Read the full release notes for this release of Firefox Developer Edition.

Nightly

The nightly branch of Firefox is where a lot of features are in active development. It’s a place where you can test experimental Web APIs and see user-facing browser features that are not yet ready for hundreds of millions of users. You might see a crash or two, you might lose you session data, but you also might experience the vision and wonder of what the future holds. It’s the Mos Eisley of browsers – a dangerous place, but we stick around for the action.

There are a number of features that have landed and are shipping nightly builds either enabled by default or by pref:

  • E10s – Web content runs in a separate process from the browser UI.
  • Partial implementation of Service Workers.
  • Shumway – Flash implemented in JavaScript is enabled for some sites.

Thus concludes the first edition of Trainspotting. Let us know what you think in the comments, and what you’d like to see more of!

About Dietrich Ayala

Dietrich is a technical evangelist at Mozilla. He's worked on Firefox, Firefox OS and a number of other Mozilla projects for over a decade. He's currently traveling around Asia speaking and writing about Mozilla, Firefox and the Web.

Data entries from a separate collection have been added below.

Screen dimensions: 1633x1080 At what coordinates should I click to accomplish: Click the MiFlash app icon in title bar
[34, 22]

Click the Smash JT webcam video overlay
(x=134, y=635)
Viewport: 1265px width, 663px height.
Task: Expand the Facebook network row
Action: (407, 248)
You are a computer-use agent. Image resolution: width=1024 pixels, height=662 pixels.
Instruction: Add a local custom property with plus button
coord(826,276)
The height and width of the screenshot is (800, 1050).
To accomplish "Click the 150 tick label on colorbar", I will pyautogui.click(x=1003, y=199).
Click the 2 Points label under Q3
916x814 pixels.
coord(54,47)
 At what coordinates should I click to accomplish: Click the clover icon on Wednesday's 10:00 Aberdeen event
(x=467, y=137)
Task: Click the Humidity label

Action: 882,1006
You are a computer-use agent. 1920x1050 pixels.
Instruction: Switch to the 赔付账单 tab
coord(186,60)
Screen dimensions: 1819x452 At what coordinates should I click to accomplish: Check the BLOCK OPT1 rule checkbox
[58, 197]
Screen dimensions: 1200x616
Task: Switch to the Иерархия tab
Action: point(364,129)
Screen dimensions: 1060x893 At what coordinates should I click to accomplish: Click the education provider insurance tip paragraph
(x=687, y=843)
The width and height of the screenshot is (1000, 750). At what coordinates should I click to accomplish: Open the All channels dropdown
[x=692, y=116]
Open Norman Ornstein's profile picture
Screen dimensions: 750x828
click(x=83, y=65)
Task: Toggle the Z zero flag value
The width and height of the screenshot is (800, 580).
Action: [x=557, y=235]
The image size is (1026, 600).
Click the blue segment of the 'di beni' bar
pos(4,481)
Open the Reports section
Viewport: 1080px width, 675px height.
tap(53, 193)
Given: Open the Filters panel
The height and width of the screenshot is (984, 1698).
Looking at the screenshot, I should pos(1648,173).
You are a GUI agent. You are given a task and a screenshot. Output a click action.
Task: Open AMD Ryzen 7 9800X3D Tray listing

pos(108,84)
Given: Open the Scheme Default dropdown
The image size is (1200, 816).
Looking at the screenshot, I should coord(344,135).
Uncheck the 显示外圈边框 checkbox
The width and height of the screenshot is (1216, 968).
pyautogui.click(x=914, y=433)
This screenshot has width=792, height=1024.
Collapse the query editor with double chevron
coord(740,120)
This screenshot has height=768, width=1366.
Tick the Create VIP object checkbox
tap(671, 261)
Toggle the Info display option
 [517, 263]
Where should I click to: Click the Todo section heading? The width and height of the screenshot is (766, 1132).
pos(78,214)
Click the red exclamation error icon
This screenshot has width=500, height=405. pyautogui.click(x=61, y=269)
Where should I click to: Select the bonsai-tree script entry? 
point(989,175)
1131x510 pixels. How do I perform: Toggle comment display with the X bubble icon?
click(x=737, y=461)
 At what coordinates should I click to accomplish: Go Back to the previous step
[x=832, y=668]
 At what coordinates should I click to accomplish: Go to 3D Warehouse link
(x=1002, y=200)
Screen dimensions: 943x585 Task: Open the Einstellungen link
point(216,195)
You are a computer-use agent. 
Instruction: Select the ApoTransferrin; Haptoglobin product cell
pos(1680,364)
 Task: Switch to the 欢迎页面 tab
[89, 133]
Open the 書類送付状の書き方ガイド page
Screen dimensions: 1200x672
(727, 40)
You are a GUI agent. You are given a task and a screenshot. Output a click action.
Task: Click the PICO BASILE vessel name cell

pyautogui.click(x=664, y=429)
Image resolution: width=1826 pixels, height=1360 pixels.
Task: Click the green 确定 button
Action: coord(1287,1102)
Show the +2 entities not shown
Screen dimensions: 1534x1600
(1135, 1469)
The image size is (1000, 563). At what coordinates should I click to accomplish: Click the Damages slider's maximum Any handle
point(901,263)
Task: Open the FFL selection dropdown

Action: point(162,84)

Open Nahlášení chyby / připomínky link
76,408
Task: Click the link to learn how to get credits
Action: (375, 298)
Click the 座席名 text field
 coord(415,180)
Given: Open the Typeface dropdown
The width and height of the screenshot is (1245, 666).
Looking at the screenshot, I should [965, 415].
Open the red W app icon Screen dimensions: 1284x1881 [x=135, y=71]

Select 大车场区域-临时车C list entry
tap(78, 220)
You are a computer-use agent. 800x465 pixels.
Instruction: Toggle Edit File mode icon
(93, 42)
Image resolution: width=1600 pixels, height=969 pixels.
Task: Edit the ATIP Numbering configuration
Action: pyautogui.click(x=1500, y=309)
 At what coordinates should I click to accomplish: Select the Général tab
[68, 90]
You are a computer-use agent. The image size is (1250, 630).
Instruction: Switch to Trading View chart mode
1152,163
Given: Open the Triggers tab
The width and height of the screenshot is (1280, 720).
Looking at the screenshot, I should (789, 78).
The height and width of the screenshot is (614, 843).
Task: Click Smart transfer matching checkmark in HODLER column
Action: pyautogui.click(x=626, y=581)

More articles by Dietrich Ayala…


5 comments

  1. tranche

    Wow cool : we have IndexDB Web Workers !

    Firefox improvement is impressive.
    As a webapp developer I’m still worried about one things, and maybe it’s the most hated unimplemented feature for webapp : the missing of Date input support in Firefox : https://bugzilla.mozilla.org/show_bug.cgi?id=888320
    And the fact that there is nobody working on it.
    Hope I will read in a couple of “Trainspoting” the support for this feature … before IE/Spartan support it.

    April 8th, 2015 at 02:27

  2. Christian

    Thank you for this summary. Good work.

    There is the command missing in the openssl command:
    `openssl -in {certificate file} -text -noout` should read:
    `openssl x509 -in {certificate file} -text -noout`

    Best regards
    Christian

    April 8th, 2015 at 07:34

    1. dietrich

      Good catch, I’ve updated the post. Thanks Christian!

      April 8th, 2015 at 10:35

  3. Ping

    I think there is a bug in the dom inspector. When the dom is zoomed by CSS transform. The mask shown by the inspector is not the correct size.

    April 13th, 2015 at 18:20

    1. dietrich

      Hi Ping! Thanks for letting us know.

      Can you provide more information? The DevTools team developer that I asked said he couldn’t reproduce the problem.

      Do you have a URL of the page that we could test?

      Thanks!

      April 13th, 2015 at 19:51

Comments are closed for this article.